[Records drawn from a dataset]
:::

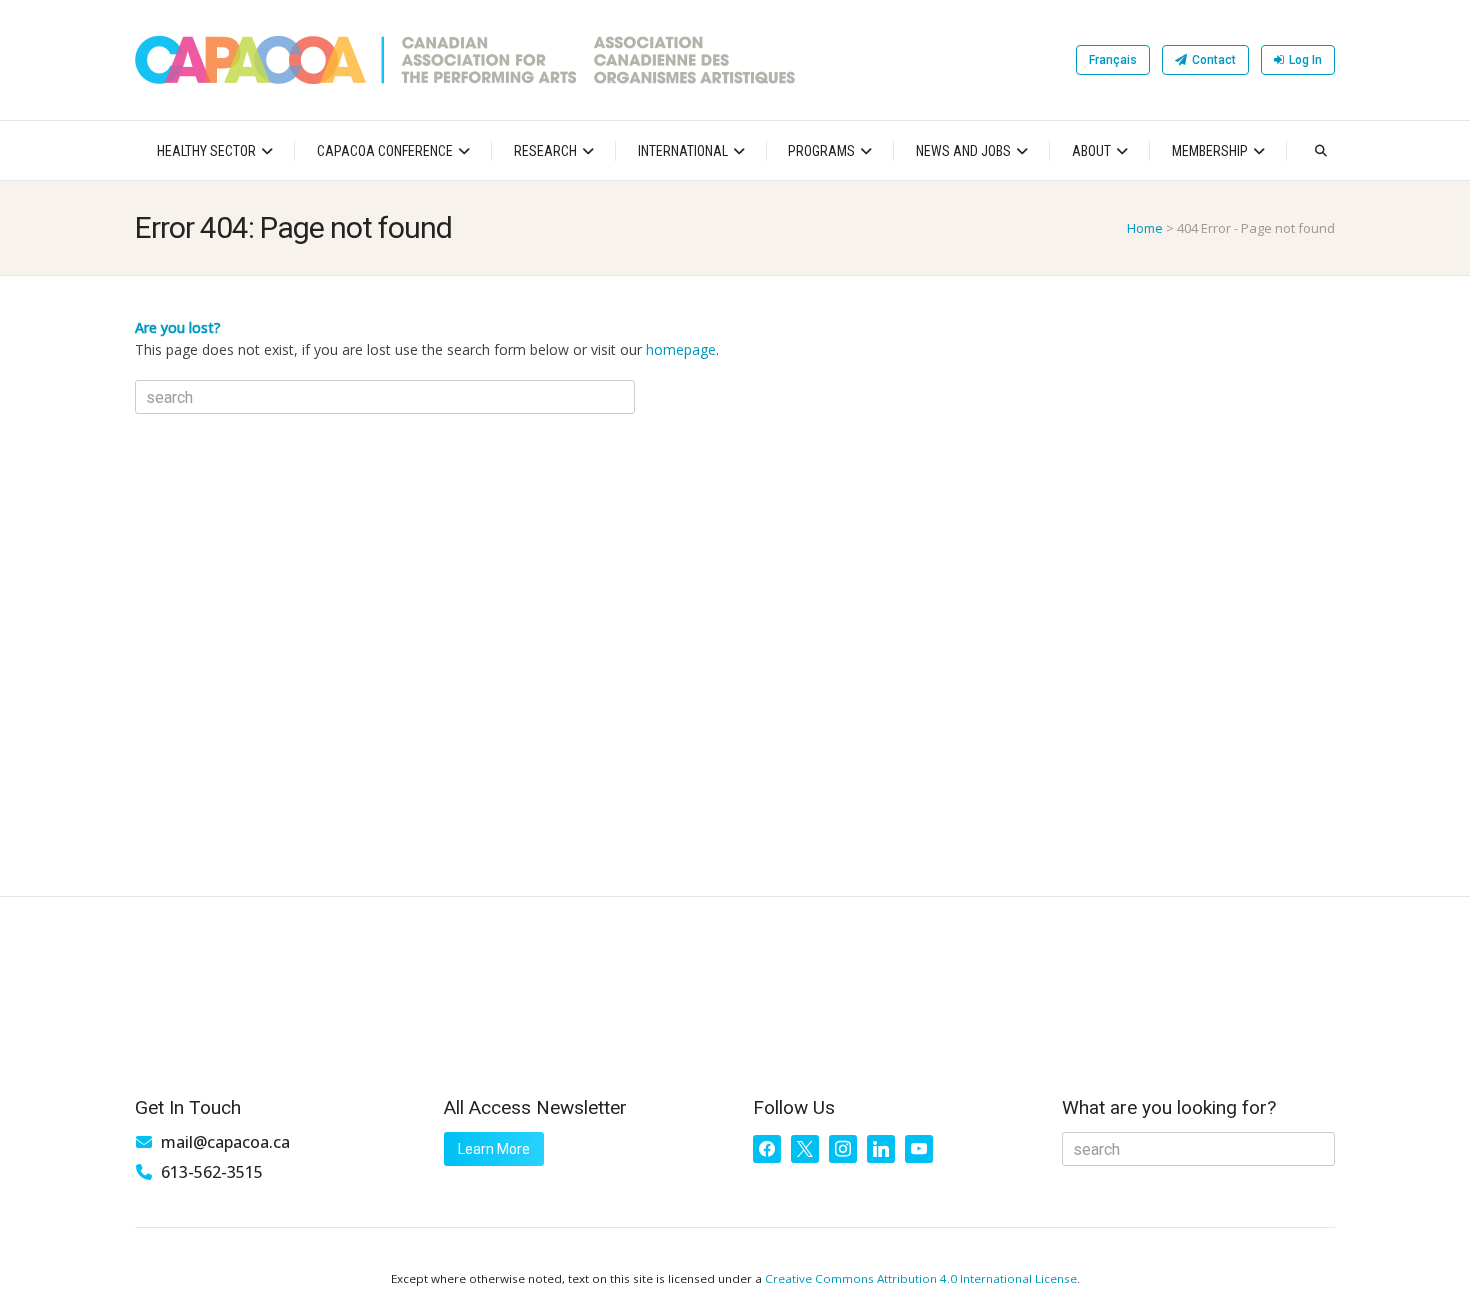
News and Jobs (963, 151)
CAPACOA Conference (385, 151)
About (1091, 151)
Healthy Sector (206, 151)
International (683, 151)
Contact (1214, 60)
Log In (1305, 60)
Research (545, 151)
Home (1145, 228)
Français (1113, 60)
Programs (821, 151)
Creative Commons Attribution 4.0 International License (921, 1278)
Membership (1210, 151)
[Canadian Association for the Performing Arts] (465, 60)
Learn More (494, 1149)
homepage (681, 349)
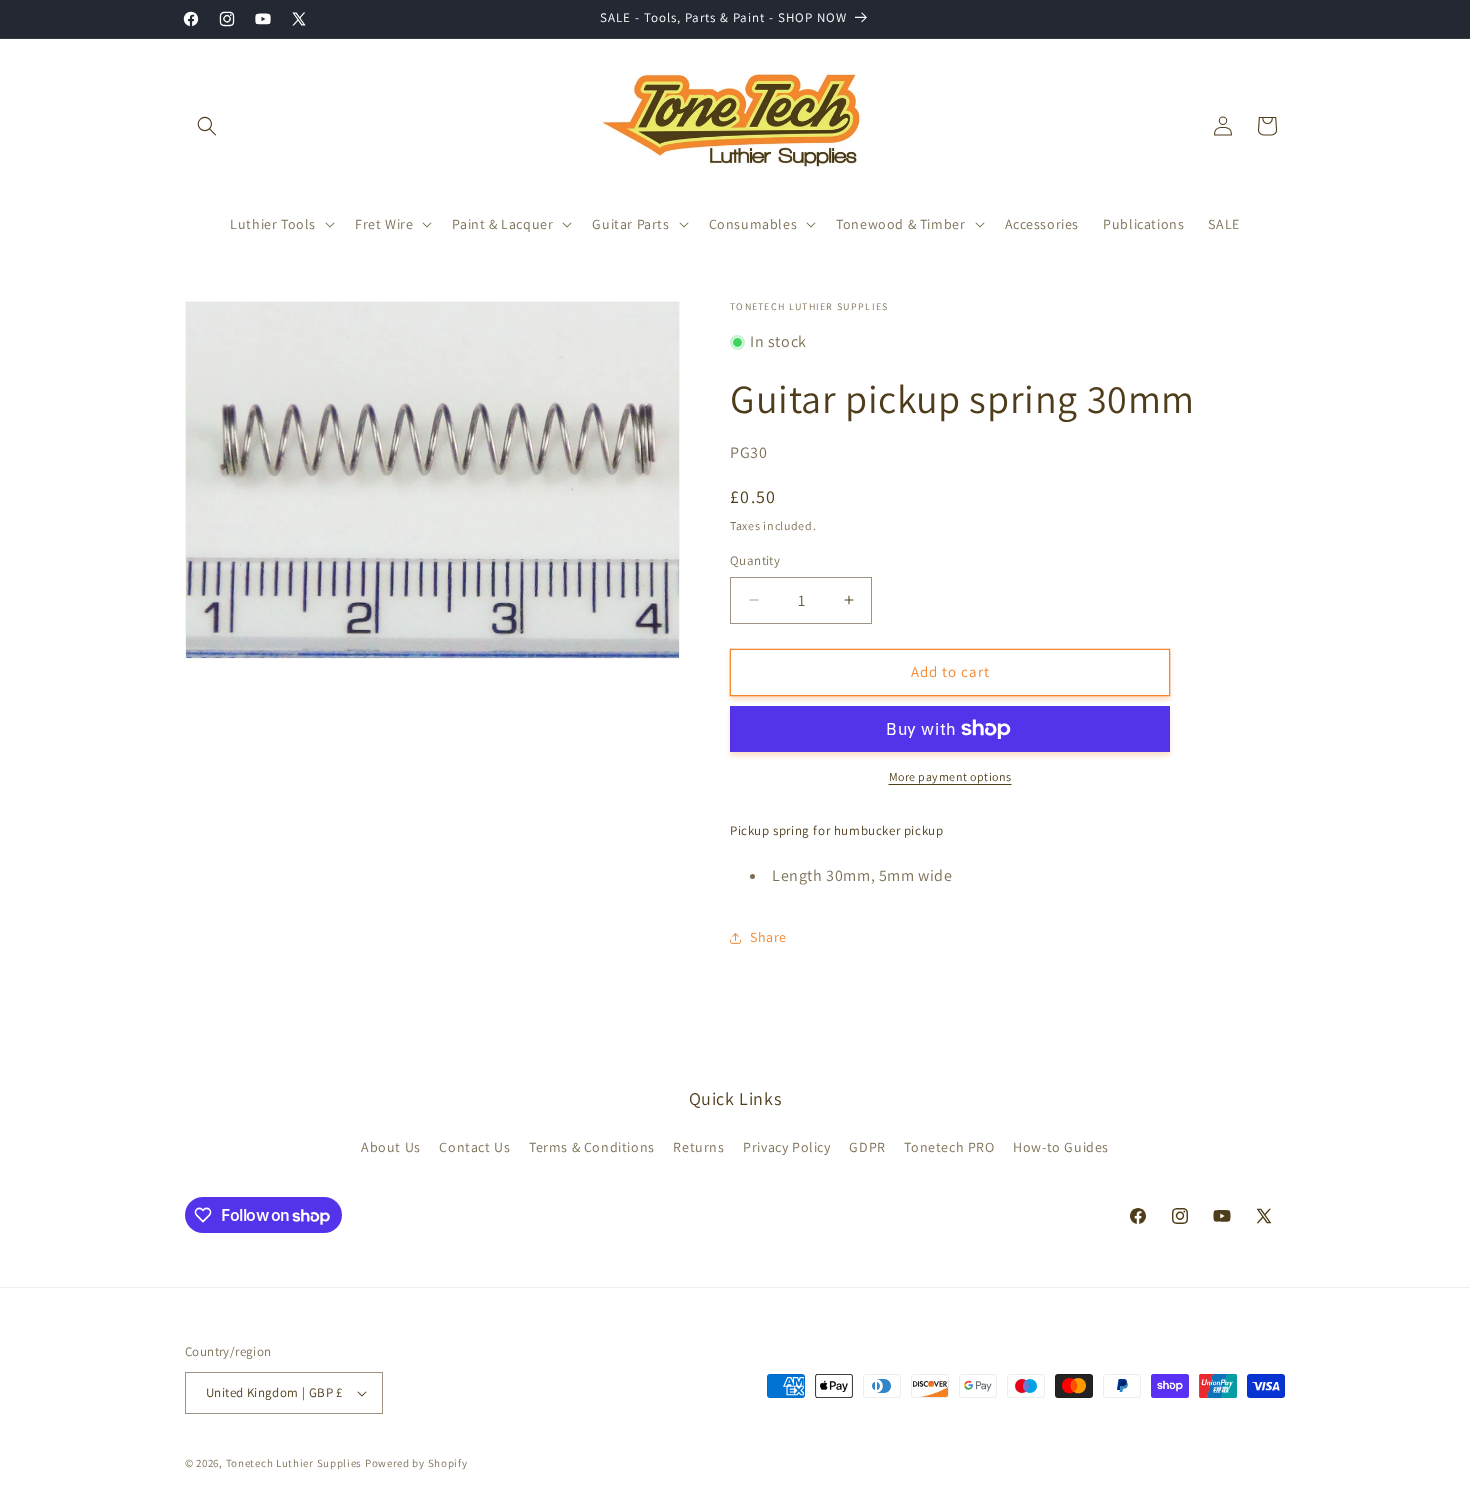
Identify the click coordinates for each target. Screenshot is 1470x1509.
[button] (207, 126)
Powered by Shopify (416, 1463)
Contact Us (474, 1147)
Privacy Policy (786, 1147)
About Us (391, 1147)
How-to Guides (1061, 1147)
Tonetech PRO (949, 1147)
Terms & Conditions (592, 1147)
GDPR (867, 1147)
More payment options (950, 776)
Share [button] (768, 937)
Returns (698, 1147)
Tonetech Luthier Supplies (294, 1463)
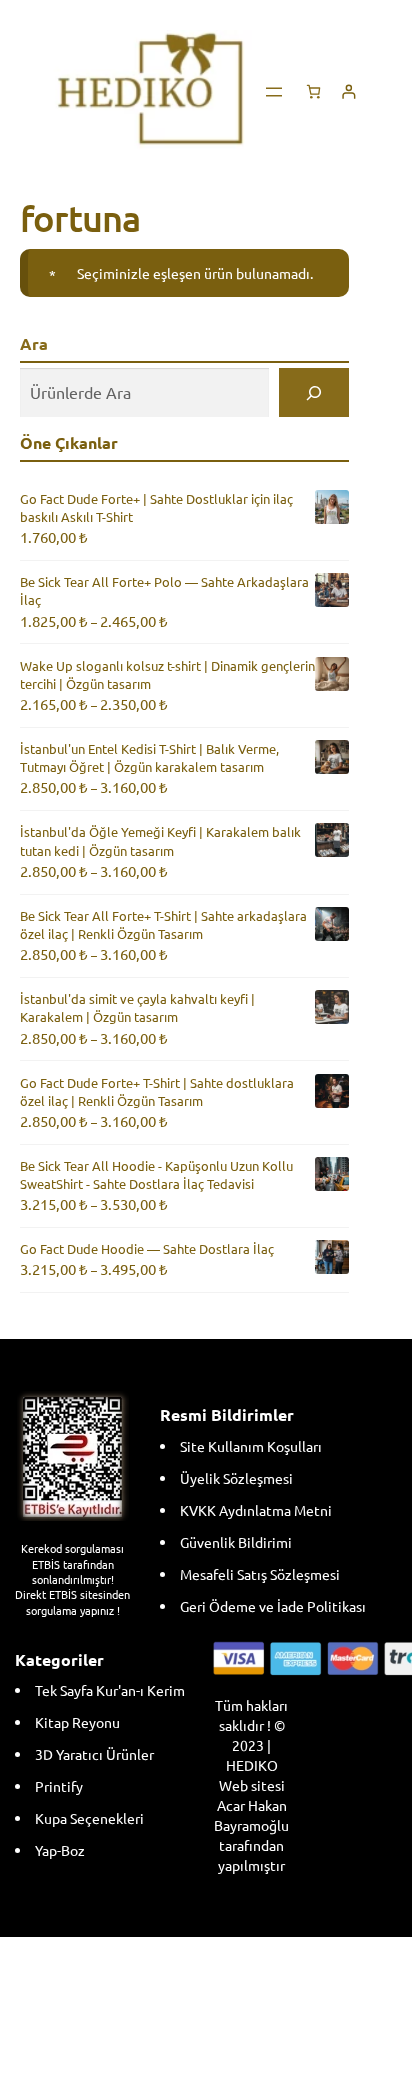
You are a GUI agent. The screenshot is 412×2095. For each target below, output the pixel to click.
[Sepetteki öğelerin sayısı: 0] (313, 91)
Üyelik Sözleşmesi (236, 1478)
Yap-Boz (60, 1850)
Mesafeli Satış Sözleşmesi (260, 1574)
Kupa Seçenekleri (89, 1818)
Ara (34, 343)
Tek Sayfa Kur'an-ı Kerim (110, 1690)
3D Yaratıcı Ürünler (94, 1754)
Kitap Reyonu (77, 1722)
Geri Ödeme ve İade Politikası (273, 1606)
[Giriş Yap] (348, 91)
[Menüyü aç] (274, 92)
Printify (59, 1786)
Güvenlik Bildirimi (236, 1542)
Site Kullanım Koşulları (251, 1446)
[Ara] (314, 392)
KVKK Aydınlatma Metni (256, 1510)
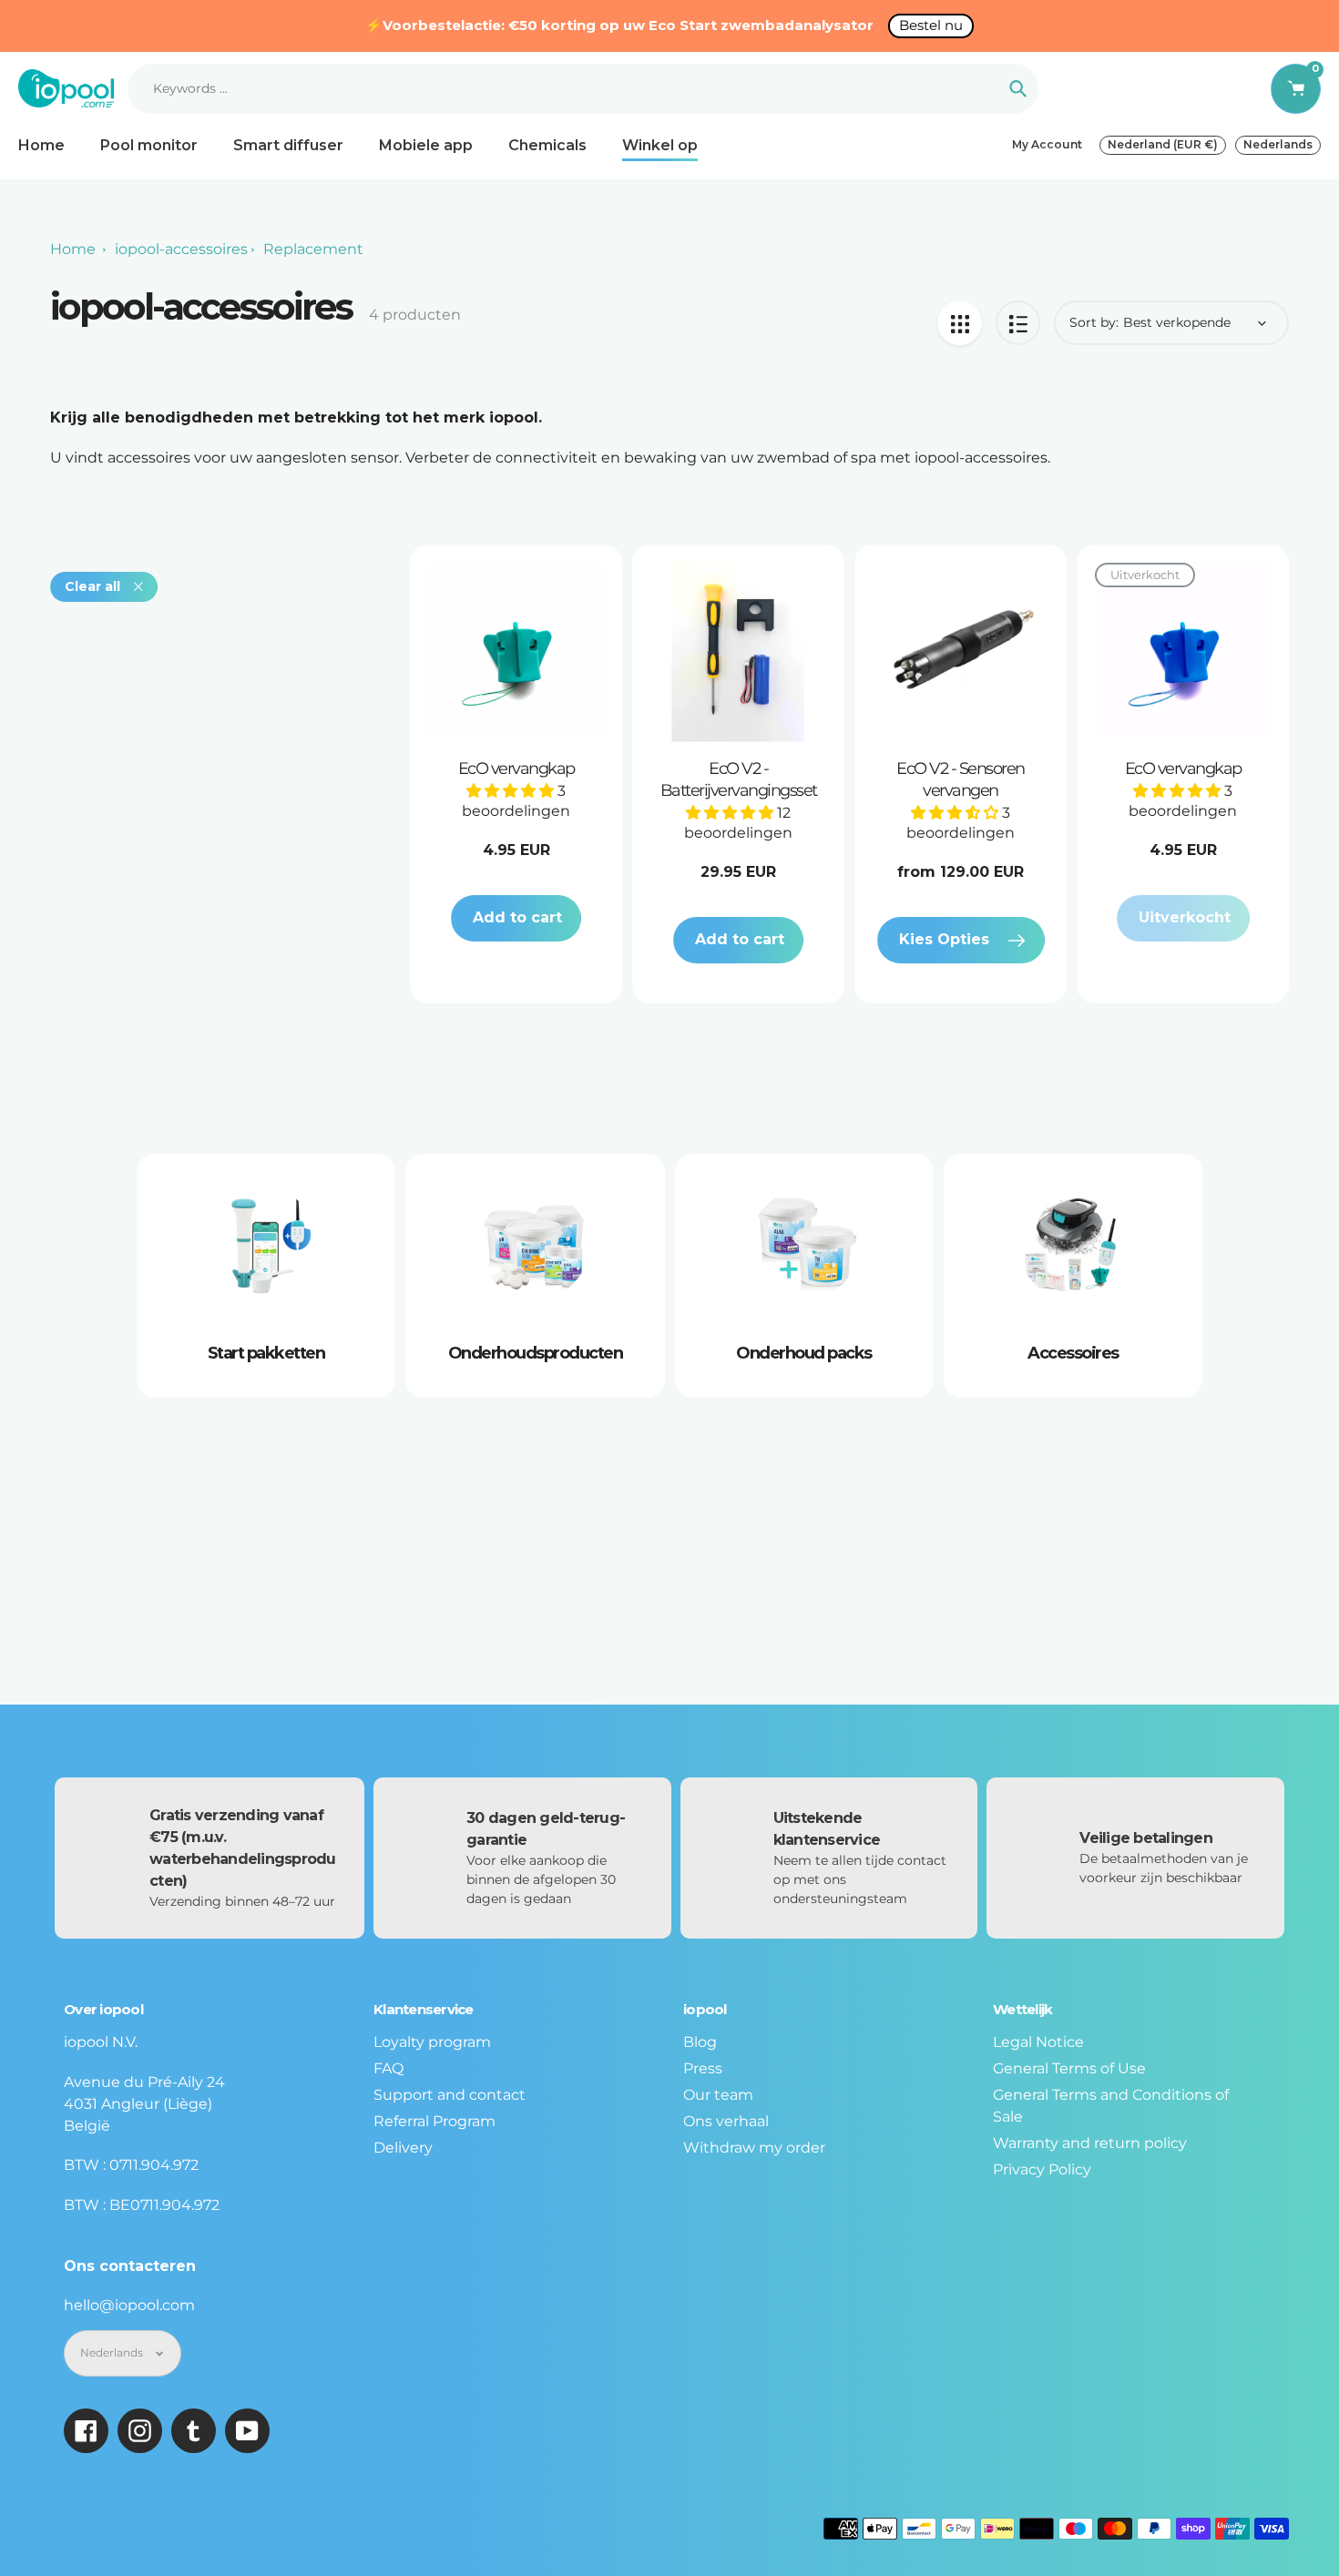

:::

Task prompt: A word-for-word copy is required of the lines above from the line with "3D Yaratıcı Ürünler (94, 1754)" through the last line of the data; no other lines and no pictures belong in it.

Task output:
3D Yaratıcı Ürünler (94, 1754)
Kitap Reyonu (77, 1722)
Geri Ödeme ve İade Politikası (273, 1606)
[Giriş Yap] (348, 91)
[Menüyü aç] (274, 92)
Printify (59, 1786)
Güvenlik Bildirimi (236, 1542)
Site Kullanım Koşulları (251, 1446)
[Ara] (314, 392)
KVKK Aydınlatma Metni (256, 1510)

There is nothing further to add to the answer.